DESCRIPTION OF THE TASK — Here is a set of records. Copy them all exactly.

--- WORKING DATA Enclosed Below ---

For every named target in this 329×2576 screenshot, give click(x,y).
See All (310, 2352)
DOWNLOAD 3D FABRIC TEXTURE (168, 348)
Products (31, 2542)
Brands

--- End of Enclosed WORKING DATA ---

RESPONSE —
For every named target in this 329×2576 screenshot, give click(x,y).
See All (310, 2352)
DOWNLOAD 3D FABRIC TEXTURE (168, 348)
Products (31, 2542)
Brands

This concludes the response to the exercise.